* [TO DO]
Output every one of the rows below verbatim, keeping each line unchanged and in its original order.

** START DATA FOR THIS EXERCISE **

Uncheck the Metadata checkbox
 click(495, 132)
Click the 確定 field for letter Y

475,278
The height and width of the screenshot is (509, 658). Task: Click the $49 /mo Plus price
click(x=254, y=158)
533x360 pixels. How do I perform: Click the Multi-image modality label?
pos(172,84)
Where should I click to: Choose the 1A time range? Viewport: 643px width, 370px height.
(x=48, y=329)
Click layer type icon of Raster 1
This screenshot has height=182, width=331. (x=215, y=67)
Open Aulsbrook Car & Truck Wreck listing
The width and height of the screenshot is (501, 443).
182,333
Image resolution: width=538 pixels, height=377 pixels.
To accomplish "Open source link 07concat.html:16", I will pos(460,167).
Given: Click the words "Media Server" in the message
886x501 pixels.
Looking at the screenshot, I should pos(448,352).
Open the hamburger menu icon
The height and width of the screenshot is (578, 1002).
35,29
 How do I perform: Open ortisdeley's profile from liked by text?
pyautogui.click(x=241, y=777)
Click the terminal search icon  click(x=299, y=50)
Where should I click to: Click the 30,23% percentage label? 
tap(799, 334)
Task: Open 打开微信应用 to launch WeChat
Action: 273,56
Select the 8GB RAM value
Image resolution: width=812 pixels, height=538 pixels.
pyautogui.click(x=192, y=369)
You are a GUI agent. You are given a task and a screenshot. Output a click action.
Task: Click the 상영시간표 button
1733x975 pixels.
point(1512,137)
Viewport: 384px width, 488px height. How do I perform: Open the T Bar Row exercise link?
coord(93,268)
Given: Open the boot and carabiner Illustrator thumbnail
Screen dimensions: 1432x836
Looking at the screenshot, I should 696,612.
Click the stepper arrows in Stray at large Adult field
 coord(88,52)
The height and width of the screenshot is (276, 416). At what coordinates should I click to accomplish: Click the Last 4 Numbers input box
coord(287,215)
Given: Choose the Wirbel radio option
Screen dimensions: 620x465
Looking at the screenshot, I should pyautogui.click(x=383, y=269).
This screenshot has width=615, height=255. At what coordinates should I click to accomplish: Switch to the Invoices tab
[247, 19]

** END DATA FOR THIS EXERCISE **

* [SOLUTION]
Uncheck the Metadata checkbox
 click(495, 132)
Click the 確定 field for letter Y

475,278
The height and width of the screenshot is (509, 658). Task: Click the $49 /mo Plus price
click(x=254, y=158)
533x360 pixels. How do I perform: Click the Multi-image modality label?
pos(172,84)
Where should I click to: Choose the 1A time range? Viewport: 643px width, 370px height.
(x=48, y=329)
Click layer type icon of Raster 1
This screenshot has height=182, width=331. (x=215, y=67)
Open Aulsbrook Car & Truck Wreck listing
The width and height of the screenshot is (501, 443).
182,333
Image resolution: width=538 pixels, height=377 pixels.
To accomplish "Open source link 07concat.html:16", I will pos(460,167).
Given: Click the words "Media Server" in the message
886x501 pixels.
Looking at the screenshot, I should pos(448,352).
Open the hamburger menu icon
The height and width of the screenshot is (578, 1002).
35,29
 How do I perform: Open ortisdeley's profile from liked by text?
pyautogui.click(x=241, y=777)
Click the terminal search icon  click(x=299, y=50)
Where should I click to: Click the 30,23% percentage label? 
tap(799, 334)
Task: Open 打开微信应用 to launch WeChat
Action: 273,56
Select the 8GB RAM value
Image resolution: width=812 pixels, height=538 pixels.
pyautogui.click(x=192, y=369)
You are a GUI agent. You are given a task and a screenshot. Output a click action.
Task: Click the 상영시간표 button
1733x975 pixels.
point(1512,137)
Viewport: 384px width, 488px height. How do I perform: Open the T Bar Row exercise link?
coord(93,268)
Given: Open the boot and carabiner Illustrator thumbnail
Screen dimensions: 1432x836
Looking at the screenshot, I should 696,612.
Click the stepper arrows in Stray at large Adult field
 coord(88,52)
The height and width of the screenshot is (276, 416). At what coordinates should I click to accomplish: Click the Last 4 Numbers input box
coord(287,215)
Given: Choose the Wirbel radio option
Screen dimensions: 620x465
Looking at the screenshot, I should pyautogui.click(x=383, y=269).
This screenshot has width=615, height=255. At what coordinates should I click to accomplish: Switch to the Invoices tab
[247, 19]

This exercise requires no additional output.